How to complete this task :: Exact copies of all the entries below are expected in the answer.

[Saved entries]
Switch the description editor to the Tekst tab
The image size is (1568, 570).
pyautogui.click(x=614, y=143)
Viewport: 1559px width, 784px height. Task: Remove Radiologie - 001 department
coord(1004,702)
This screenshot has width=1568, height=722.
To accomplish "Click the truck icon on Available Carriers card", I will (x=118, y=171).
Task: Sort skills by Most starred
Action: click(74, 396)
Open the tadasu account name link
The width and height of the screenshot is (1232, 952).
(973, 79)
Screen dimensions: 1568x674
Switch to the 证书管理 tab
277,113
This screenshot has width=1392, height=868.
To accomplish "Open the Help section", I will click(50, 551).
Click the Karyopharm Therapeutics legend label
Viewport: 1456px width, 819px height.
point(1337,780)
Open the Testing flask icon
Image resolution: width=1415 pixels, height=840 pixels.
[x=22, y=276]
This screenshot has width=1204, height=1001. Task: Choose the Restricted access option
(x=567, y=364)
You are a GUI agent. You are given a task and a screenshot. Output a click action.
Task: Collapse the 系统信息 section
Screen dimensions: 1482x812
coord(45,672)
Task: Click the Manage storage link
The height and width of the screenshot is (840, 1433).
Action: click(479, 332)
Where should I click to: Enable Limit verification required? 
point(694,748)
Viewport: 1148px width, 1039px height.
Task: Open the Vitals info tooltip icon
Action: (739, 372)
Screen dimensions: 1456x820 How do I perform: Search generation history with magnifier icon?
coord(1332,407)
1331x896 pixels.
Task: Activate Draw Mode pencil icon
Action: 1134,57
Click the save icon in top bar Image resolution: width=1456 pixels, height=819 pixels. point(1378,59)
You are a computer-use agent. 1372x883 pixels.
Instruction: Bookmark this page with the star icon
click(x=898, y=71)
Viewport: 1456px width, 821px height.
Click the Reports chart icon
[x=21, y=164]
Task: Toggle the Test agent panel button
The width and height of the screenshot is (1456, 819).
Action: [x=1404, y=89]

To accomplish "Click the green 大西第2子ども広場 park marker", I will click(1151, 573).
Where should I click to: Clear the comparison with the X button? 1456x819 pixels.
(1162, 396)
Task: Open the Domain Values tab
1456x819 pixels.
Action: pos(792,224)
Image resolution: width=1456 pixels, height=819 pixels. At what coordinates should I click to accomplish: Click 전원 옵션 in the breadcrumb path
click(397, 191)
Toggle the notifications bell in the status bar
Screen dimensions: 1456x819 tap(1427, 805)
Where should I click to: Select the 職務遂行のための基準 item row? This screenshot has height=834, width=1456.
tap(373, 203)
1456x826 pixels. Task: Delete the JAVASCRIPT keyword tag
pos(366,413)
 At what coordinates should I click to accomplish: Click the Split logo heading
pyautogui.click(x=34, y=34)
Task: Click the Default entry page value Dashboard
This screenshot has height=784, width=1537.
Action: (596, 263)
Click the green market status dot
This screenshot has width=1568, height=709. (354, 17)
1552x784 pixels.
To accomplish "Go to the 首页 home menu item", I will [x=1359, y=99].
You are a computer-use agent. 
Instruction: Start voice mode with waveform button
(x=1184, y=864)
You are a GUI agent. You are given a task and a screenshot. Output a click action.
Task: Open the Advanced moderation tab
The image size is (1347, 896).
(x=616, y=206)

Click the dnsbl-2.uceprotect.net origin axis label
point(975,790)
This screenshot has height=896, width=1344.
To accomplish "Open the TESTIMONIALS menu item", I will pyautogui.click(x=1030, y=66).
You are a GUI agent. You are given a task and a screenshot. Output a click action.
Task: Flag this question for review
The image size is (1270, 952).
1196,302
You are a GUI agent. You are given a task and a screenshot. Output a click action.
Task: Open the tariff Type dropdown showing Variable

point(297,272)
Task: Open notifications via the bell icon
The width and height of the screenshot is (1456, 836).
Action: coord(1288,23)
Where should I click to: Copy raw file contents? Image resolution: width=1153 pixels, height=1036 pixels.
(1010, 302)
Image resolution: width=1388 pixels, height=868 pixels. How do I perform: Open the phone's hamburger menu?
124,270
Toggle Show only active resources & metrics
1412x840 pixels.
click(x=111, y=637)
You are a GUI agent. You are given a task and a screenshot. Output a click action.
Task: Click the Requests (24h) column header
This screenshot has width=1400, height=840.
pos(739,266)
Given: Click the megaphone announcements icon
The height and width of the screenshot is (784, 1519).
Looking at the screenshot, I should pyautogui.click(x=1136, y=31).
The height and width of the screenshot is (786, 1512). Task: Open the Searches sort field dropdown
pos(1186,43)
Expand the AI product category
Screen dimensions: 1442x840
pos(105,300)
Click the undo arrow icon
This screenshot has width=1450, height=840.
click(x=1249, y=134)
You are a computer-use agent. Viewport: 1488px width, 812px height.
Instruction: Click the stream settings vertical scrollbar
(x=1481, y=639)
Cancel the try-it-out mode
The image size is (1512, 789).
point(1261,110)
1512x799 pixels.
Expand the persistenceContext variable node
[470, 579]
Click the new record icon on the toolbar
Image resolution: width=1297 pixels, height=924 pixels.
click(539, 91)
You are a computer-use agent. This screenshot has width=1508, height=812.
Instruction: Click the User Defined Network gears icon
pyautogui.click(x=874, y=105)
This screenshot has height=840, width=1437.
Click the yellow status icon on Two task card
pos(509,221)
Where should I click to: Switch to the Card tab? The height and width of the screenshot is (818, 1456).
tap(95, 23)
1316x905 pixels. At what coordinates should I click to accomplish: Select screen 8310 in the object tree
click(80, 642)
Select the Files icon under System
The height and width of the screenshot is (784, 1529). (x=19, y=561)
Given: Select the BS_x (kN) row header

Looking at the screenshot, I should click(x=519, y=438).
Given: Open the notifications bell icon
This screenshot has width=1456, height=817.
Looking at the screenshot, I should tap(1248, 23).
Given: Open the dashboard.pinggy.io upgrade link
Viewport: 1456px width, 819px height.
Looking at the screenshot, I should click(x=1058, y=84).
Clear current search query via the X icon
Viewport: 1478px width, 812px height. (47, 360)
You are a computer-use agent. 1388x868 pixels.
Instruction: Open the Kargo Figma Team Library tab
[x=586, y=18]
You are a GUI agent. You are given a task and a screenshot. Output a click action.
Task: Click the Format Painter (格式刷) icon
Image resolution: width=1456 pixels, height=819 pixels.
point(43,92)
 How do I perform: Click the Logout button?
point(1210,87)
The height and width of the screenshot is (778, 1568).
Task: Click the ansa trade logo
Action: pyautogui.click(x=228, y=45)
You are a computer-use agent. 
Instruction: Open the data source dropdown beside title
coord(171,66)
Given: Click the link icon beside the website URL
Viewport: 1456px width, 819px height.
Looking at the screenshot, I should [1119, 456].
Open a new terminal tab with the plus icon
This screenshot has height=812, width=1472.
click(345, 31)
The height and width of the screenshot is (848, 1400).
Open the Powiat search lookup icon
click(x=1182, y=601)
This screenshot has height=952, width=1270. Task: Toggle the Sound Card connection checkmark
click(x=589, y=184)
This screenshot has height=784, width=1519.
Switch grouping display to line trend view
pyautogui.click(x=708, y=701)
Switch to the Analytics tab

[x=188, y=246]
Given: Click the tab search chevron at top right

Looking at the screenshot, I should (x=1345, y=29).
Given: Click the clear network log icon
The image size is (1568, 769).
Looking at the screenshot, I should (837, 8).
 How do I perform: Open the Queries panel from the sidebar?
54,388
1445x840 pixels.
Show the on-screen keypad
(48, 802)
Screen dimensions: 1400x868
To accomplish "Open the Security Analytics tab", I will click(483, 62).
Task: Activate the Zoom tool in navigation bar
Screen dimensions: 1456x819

Result ::
Switch the description editor to the Tekst tab
The image size is (1568, 570).
pyautogui.click(x=614, y=143)
Viewport: 1559px width, 784px height. Task: Remove Radiologie - 001 department
coord(1004,702)
This screenshot has width=1568, height=722.
To accomplish "Click the truck icon on Available Carriers card", I will (x=118, y=171).
Task: Sort skills by Most starred
Action: click(74, 396)
Open the tadasu account name link
The width and height of the screenshot is (1232, 952).
(973, 79)
Screen dimensions: 1568x674
Switch to the 证书管理 tab
277,113
This screenshot has width=1392, height=868.
To accomplish "Open the Help section", I will click(50, 551).
Click the Karyopharm Therapeutics legend label
Viewport: 1456px width, 819px height.
point(1337,780)
Open the Testing flask icon
Image resolution: width=1415 pixels, height=840 pixels.
[x=22, y=276]
This screenshot has width=1204, height=1001. Task: Choose the Restricted access option
(x=567, y=364)
You are a GUI agent. You are given a task and a screenshot. Output a click action.
Task: Collapse the 系统信息 section
Screen dimensions: 1482x812
coord(45,672)
Task: Click the Manage storage link
The height and width of the screenshot is (840, 1433).
Action: click(479, 332)
Where should I click to: Enable Limit verification required? 
point(694,748)
Viewport: 1148px width, 1039px height.
Task: Open the Vitals info tooltip icon
Action: (739, 372)
Screen dimensions: 1456x820 How do I perform: Search generation history with magnifier icon?
coord(1332,407)
1331x896 pixels.
Task: Activate Draw Mode pencil icon
Action: 1134,57
Click the save icon in top bar Image resolution: width=1456 pixels, height=819 pixels. point(1378,59)
You are a computer-use agent. 1372x883 pixels.
Instruction: Bookmark this page with the star icon
click(x=898, y=71)
Viewport: 1456px width, 821px height.
Click the Reports chart icon
[x=21, y=164]
Task: Toggle the Test agent panel button
The width and height of the screenshot is (1456, 819).
Action: [x=1404, y=89]

To accomplish "Click the green 大西第2子ども広場 park marker", I will click(1151, 573).
Where should I click to: Clear the comparison with the X button? 1456x819 pixels.
(1162, 396)
Task: Open the Domain Values tab
1456x819 pixels.
Action: pos(792,224)
Image resolution: width=1456 pixels, height=819 pixels. At what coordinates should I click to accomplish: Click 전원 옵션 in the breadcrumb path
click(397, 191)
Toggle the notifications bell in the status bar
Screen dimensions: 1456x819 tap(1427, 805)
Where should I click to: Select the 職務遂行のための基準 item row? This screenshot has height=834, width=1456.
tap(373, 203)
1456x826 pixels. Task: Delete the JAVASCRIPT keyword tag
pos(366,413)
 At what coordinates should I click to accomplish: Click the Split logo heading
pyautogui.click(x=34, y=34)
Task: Click the Default entry page value Dashboard
This screenshot has height=784, width=1537.
Action: (596, 263)
Click the green market status dot
This screenshot has width=1568, height=709. (354, 17)
1552x784 pixels.
To accomplish "Go to the 首页 home menu item", I will [x=1359, y=99].
You are a computer-use agent. 
Instruction: Start voice mode with waveform button
(x=1184, y=864)
You are a GUI agent. You are given a task and a screenshot. Output a click action.
Task: Open the Advanced moderation tab
The image size is (1347, 896).
(x=616, y=206)

Click the dnsbl-2.uceprotect.net origin axis label
point(975,790)
This screenshot has height=896, width=1344.
To accomplish "Open the TESTIMONIALS menu item", I will pyautogui.click(x=1030, y=66).
You are a GUI agent. You are given a task and a screenshot. Output a click action.
Task: Flag this question for review
The image size is (1270, 952).
1196,302
You are a GUI agent. You are given a task and a screenshot. Output a click action.
Task: Open the tariff Type dropdown showing Variable

point(297,272)
Task: Open notifications via the bell icon
The width and height of the screenshot is (1456, 836).
Action: coord(1288,23)
Where should I click to: Copy raw file contents? Image resolution: width=1153 pixels, height=1036 pixels.
(1010, 302)
Image resolution: width=1388 pixels, height=868 pixels. How do I perform: Open the phone's hamburger menu?
124,270
Toggle Show only active resources & metrics
1412x840 pixels.
click(x=111, y=637)
You are a GUI agent. You are given a task and a screenshot. Output a click action.
Task: Click the Requests (24h) column header
This screenshot has width=1400, height=840.
pos(739,266)
Given: Click the megaphone announcements icon
The height and width of the screenshot is (784, 1519).
Looking at the screenshot, I should pyautogui.click(x=1136, y=31).
The height and width of the screenshot is (786, 1512). Task: Open the Searches sort field dropdown
pos(1186,43)
Expand the AI product category
Screen dimensions: 1442x840
pos(105,300)
Click the undo arrow icon
This screenshot has width=1450, height=840.
click(x=1249, y=134)
You are a computer-use agent. Viewport: 1488px width, 812px height.
Instruction: Click the stream settings vertical scrollbar
(x=1481, y=639)
Cancel the try-it-out mode
The image size is (1512, 789).
point(1261,110)
1512x799 pixels.
Expand the persistenceContext variable node
[470, 579]
Click the new record icon on the toolbar
Image resolution: width=1297 pixels, height=924 pixels.
click(539, 91)
You are a computer-use agent. This screenshot has width=1508, height=812.
Instruction: Click the User Defined Network gears icon
pyautogui.click(x=874, y=105)
This screenshot has height=840, width=1437.
Click the yellow status icon on Two task card
pos(509,221)
Where should I click to: Switch to the Card tab? The height and width of the screenshot is (818, 1456).
tap(95, 23)
1316x905 pixels. At what coordinates should I click to accomplish: Select screen 8310 in the object tree
click(80, 642)
Select the Files icon under System
The height and width of the screenshot is (784, 1529). (x=19, y=561)
Given: Select the BS_x (kN) row header

Looking at the screenshot, I should click(x=519, y=438).
Given: Open the notifications bell icon
This screenshot has width=1456, height=817.
Looking at the screenshot, I should tap(1248, 23).
Given: Open the dashboard.pinggy.io upgrade link
Viewport: 1456px width, 819px height.
Looking at the screenshot, I should click(x=1058, y=84).
Clear current search query via the X icon
Viewport: 1478px width, 812px height. (47, 360)
You are a computer-use agent. 1388x868 pixels.
Instruction: Open the Kargo Figma Team Library tab
[x=586, y=18]
You are a GUI agent. You are given a task and a screenshot. Output a click action.
Task: Click the Format Painter (格式刷) icon
Image resolution: width=1456 pixels, height=819 pixels.
point(43,92)
 How do I perform: Click the Logout button?
point(1210,87)
The height and width of the screenshot is (778, 1568).
Task: Click the ansa trade logo
Action: pyautogui.click(x=228, y=45)
You are a computer-use agent. 
Instruction: Open the data source dropdown beside title
coord(171,66)
Given: Click the link icon beside the website URL
Viewport: 1456px width, 819px height.
Looking at the screenshot, I should [1119, 456].
Open a new terminal tab with the plus icon
This screenshot has height=812, width=1472.
click(345, 31)
The height and width of the screenshot is (848, 1400).
Open the Powiat search lookup icon
click(x=1182, y=601)
This screenshot has height=952, width=1270. Task: Toggle the Sound Card connection checkmark
click(x=589, y=184)
This screenshot has height=784, width=1519.
Switch grouping display to line trend view
pyautogui.click(x=708, y=701)
Switch to the Analytics tab

[x=188, y=246]
Given: Click the tab search chevron at top right

Looking at the screenshot, I should (x=1345, y=29).
Given: Click the clear network log icon
The image size is (1568, 769).
Looking at the screenshot, I should (837, 8).
 How do I perform: Open the Queries panel from the sidebar?
54,388
1445x840 pixels.
Show the on-screen keypad
(48, 802)
Screen dimensions: 1400x868
To accomplish "Open the Security Analytics tab", I will click(483, 62).
Task: Activate the Zoom tool in navigation bar
Screen dimensions: 1456x819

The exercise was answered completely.